- Court: 17th Judicial Circuit in and for Broward County, Florida
- Full case name: State Florida v. Jamell Demons
- Submitted: February 13, 2019
- Started: June 12, 2023
- Decided: July 22, 2023 (First trial)
- Verdict: First trial: Hung jury
- Charge: The first-degree murder of Anthony Williams, a human being; The first-degree murder of Christopher Thomas Jr., a human being; Witness tampering (second trial only);
- Prosecution: Alixandra Buckelew
- Defense: Stuart Adelstein, Jaime Benjamin

Court membership
- Judges sitting: John J. Murphy III, Brayden K. Poirier, Martin Fein

= Trial of YNW Melly =

Murder trial in Florida

State of Florida v. Jamell Demons is an ongoing American criminal case in Florida's 17th Judicial Circuit in which rapper Jamell Demons, professionally known as YNW Melly, is accused of murdering his two friends, Anthony D'Andre Williams (YNW Sakchaser) and Christopher Jermaine Thomas Jr. (YNW Juvy) in October 2018. If convicted, he faces either life in prison without the possibility of parole or the death penalty.

If convicted, Demons could be one of the first defendants sentenced under Governor Ron DeSantis’ new non-unanimous death penalty law, which allows a jury to recommend death if at least eight out of twelve jurors agree. The case gained public attention because Demons’ hit single "Murder on My Mind" discusses hypothetical homicidal ideation. On July 22, 2023, Judge John Murphy declared a mistrial after the jury remained deadlocked on the charges, with a 9-to-3 vote favoring conviction on the lesser offenses of manslaughter.

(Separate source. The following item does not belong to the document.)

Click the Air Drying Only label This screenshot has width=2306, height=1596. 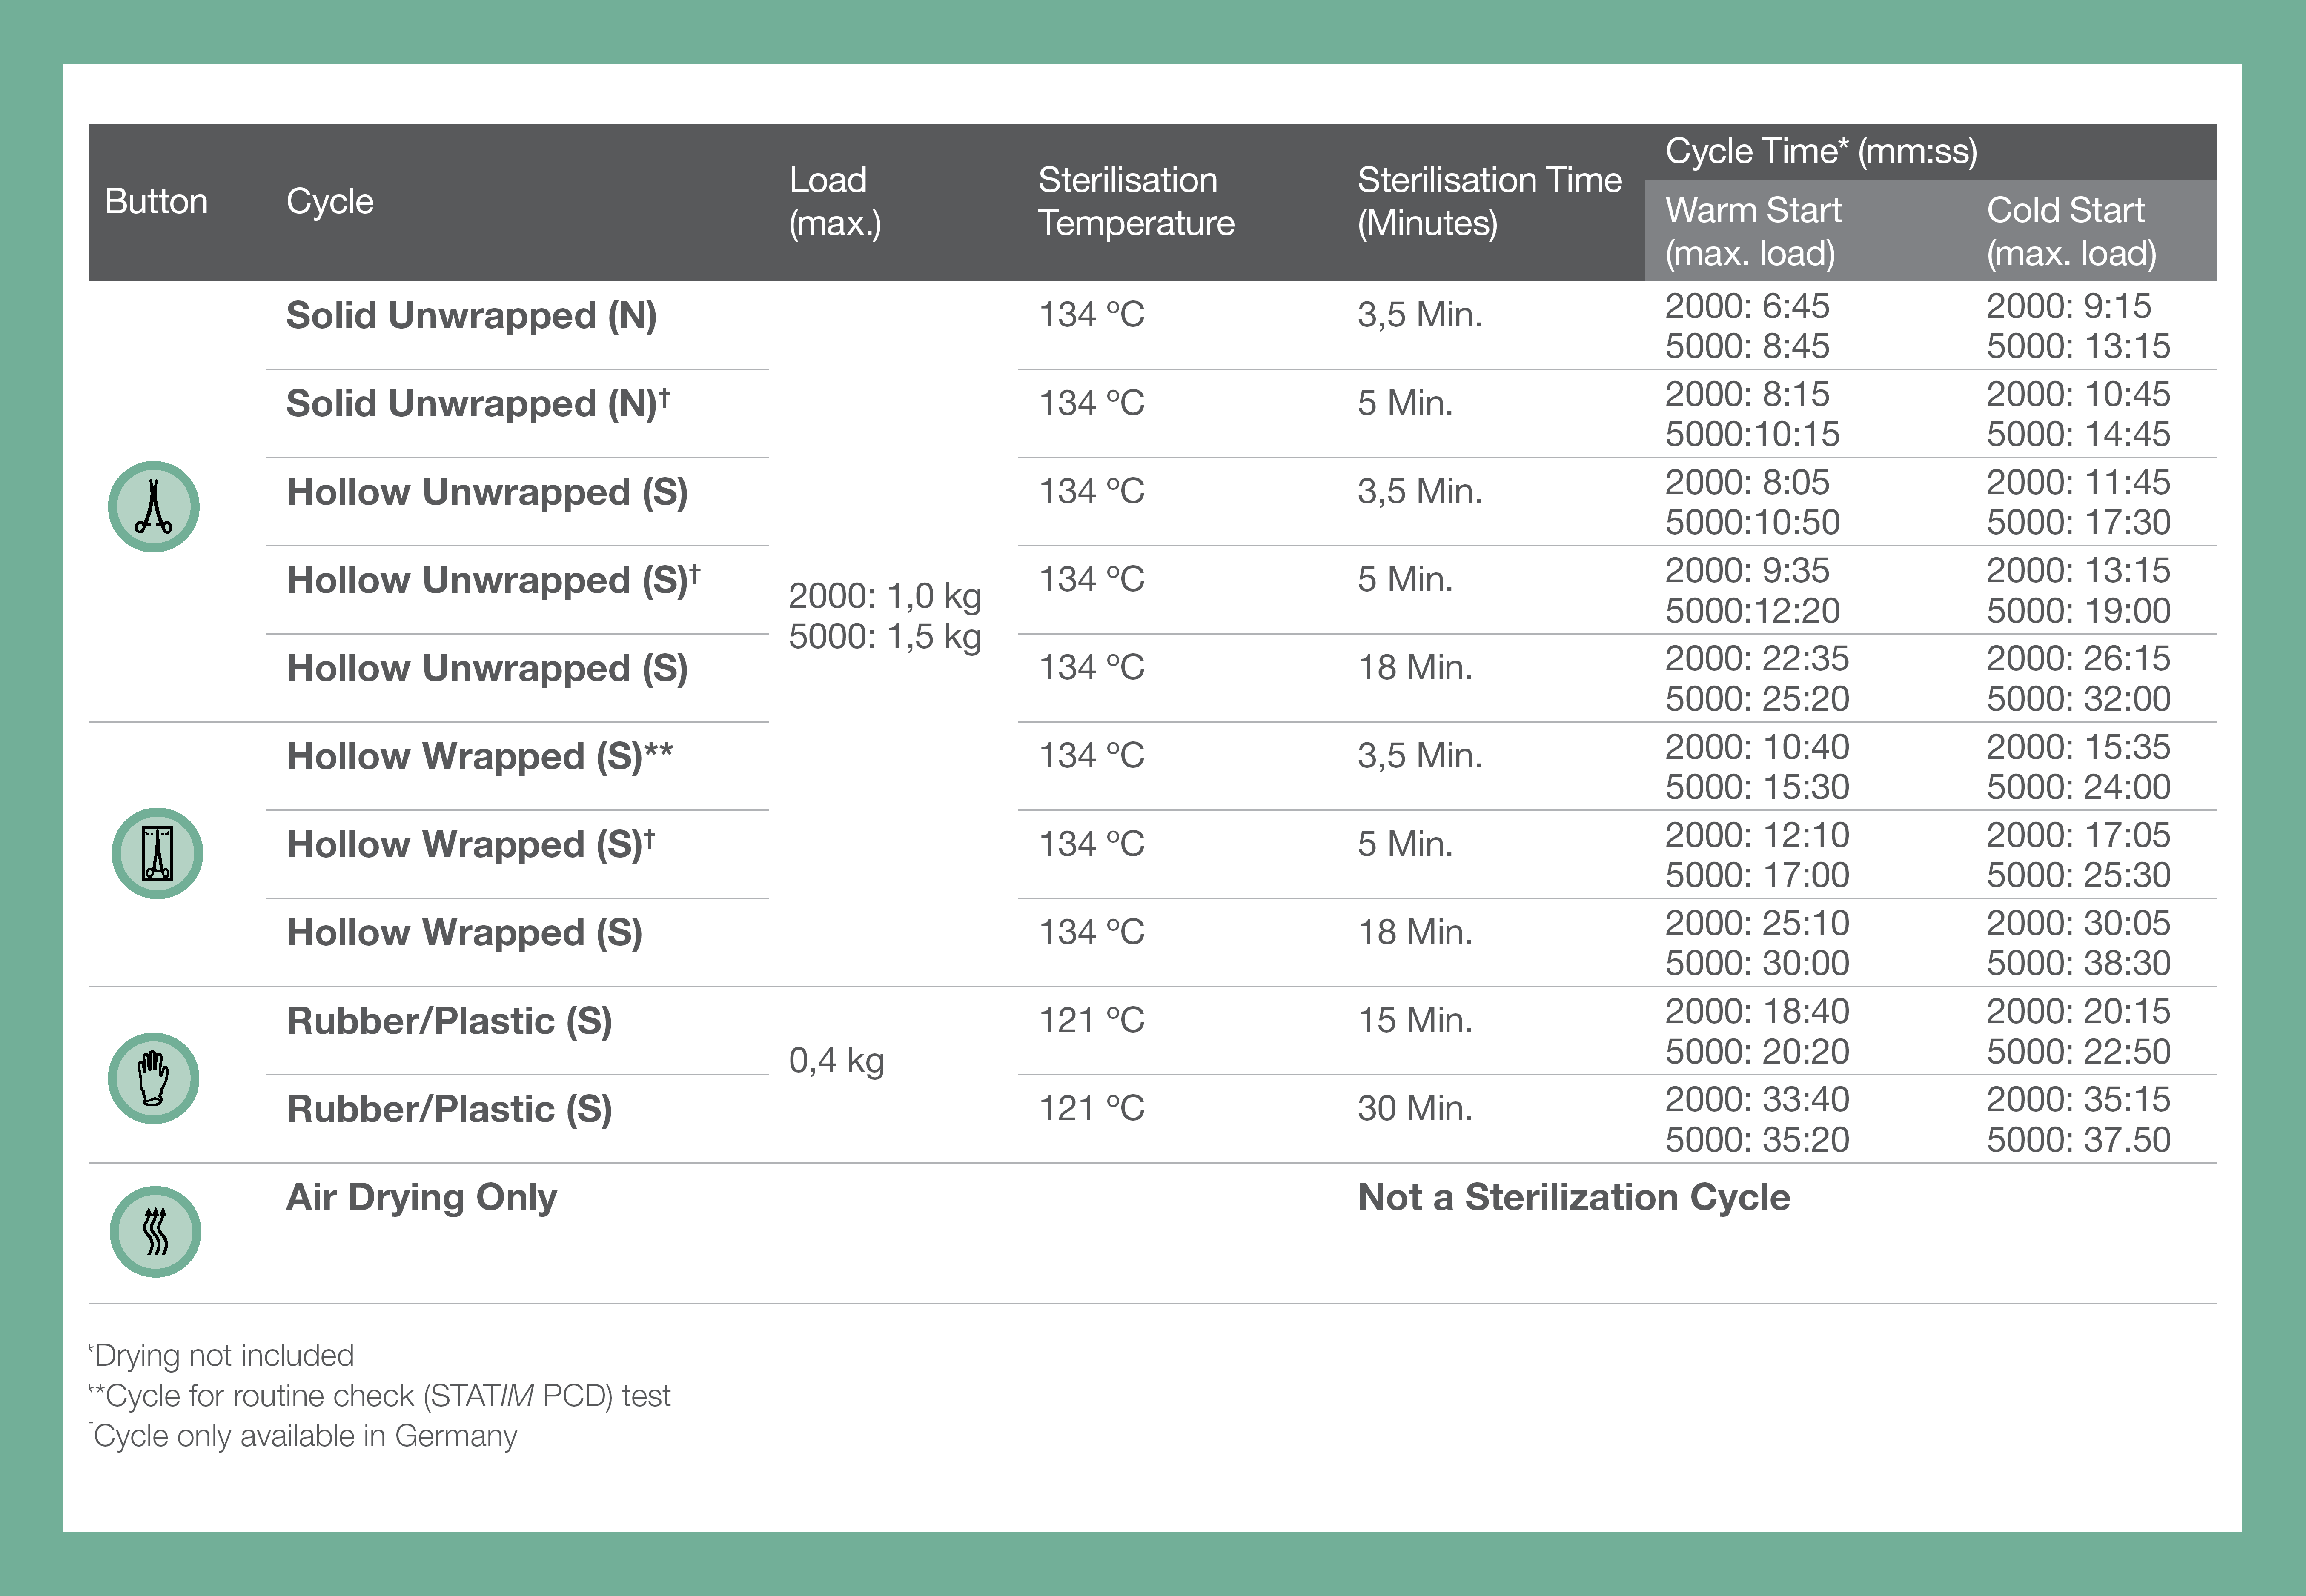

As of May 2024, the retrial is on hold pending adjudication of a video from Demons' YouTube channel as evidence. Demons’ attorneys have requested to move forward with the discovery phase of the trial, but as of August 2025, the judge has not ruled due to ongoing appeals over evidence. The retrial is now postponed until January 6, 2027, meaning Demons will have spent over eight years in custody without a conviction. The trial continues to attract attention from both media and fans, in part because of the notoriety of Demons’ music, the length of time he has been incarcerated, and the potential implications of Florida’s new non-unanimous death penalty law.

== Arrests and charges ==
Following a grand jury indictment of Demons and Henry for the murders, Demons and Henry were arrested on February 13, 2019, and charged with the premeditated first-degree murders of Williams and Thomas. Demons pleaded not guilty.

== Trial ==
The Jury selection for the trial of Demons started on April 11, 2023. The trial began on June 12, 2023. Prosecutors sought the death penalty.

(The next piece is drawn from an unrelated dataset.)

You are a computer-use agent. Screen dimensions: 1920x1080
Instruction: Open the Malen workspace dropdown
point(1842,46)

=== Opening statements ===
Both the prosecution and defense gave opening statements on June 12, 2023.

==== Prosecution ====
Former Prosecutor Kristine Bradley gave the state's opening statement. She stated that Melly and Henry murdered their two friends, Anthony Williams and Christopher Thomas, and attempted to stage it as a drive-by shooting. She claimed that Demons confessed to murdering Williams and Thomas when he stated on Instagram direct messages in response to a question about their deaths, "Shhh. I did that."

==== Defense ====
Defense attorney David A. Howard stated that there was zero motive for Demons to murder his friends, and that the state's case is "riddled" with reasonable doubt. He went on to discuss his perspective of the murder investigation, "And, if after four years of investigation, the state comes and says, 'Hey, he killed two of his best friends.' And you're wondering why, and their answer is, 'Uh, I dunno.' That's the first indication that they're just guessing and don't know what they're talking about. And that, ladies and gentlemen, is, by itself, reasonable doubt."

=== Mistrial ===
The jury deliberated for fourteen hours over three days but were unable to reach a unanimous verdict, even after the judge gave them an Allen charge, a direction which urged them to try to come to unanimous conclusion. Melly remained in custody awaiting retrial in October. The new trial proceedings were set to begin on October 9, 2023. Jury selection began on October 17, 2023. In early 2024, the case was placed on an indefinite pause awaiting the inclusion of a video as evidence. On July 8, 2024, Judge Martin Fein, the new judge presiding over the case scheduled September 10, 2025, for the beginning of the upcoming re-trial. Judge Fein also set a pretrial meeting for December 5, 2024 regarding Demons' tampering case.

A juror in the case stated in an interview to Local 10 that the hung jury was a vote of 9-to-3 in favor of convicting Demons on two lesser offenses of manslaughter, an option that must be considered in capital murder cases per Beck v. Alabama (1980). The juror stated that it was initially a vote of 11-to-1, but accused another juror of being explosive and manipulative to other members of the jury, going as far as to shout homophobic slurs at a juror, eventually persuading two others to come to her side.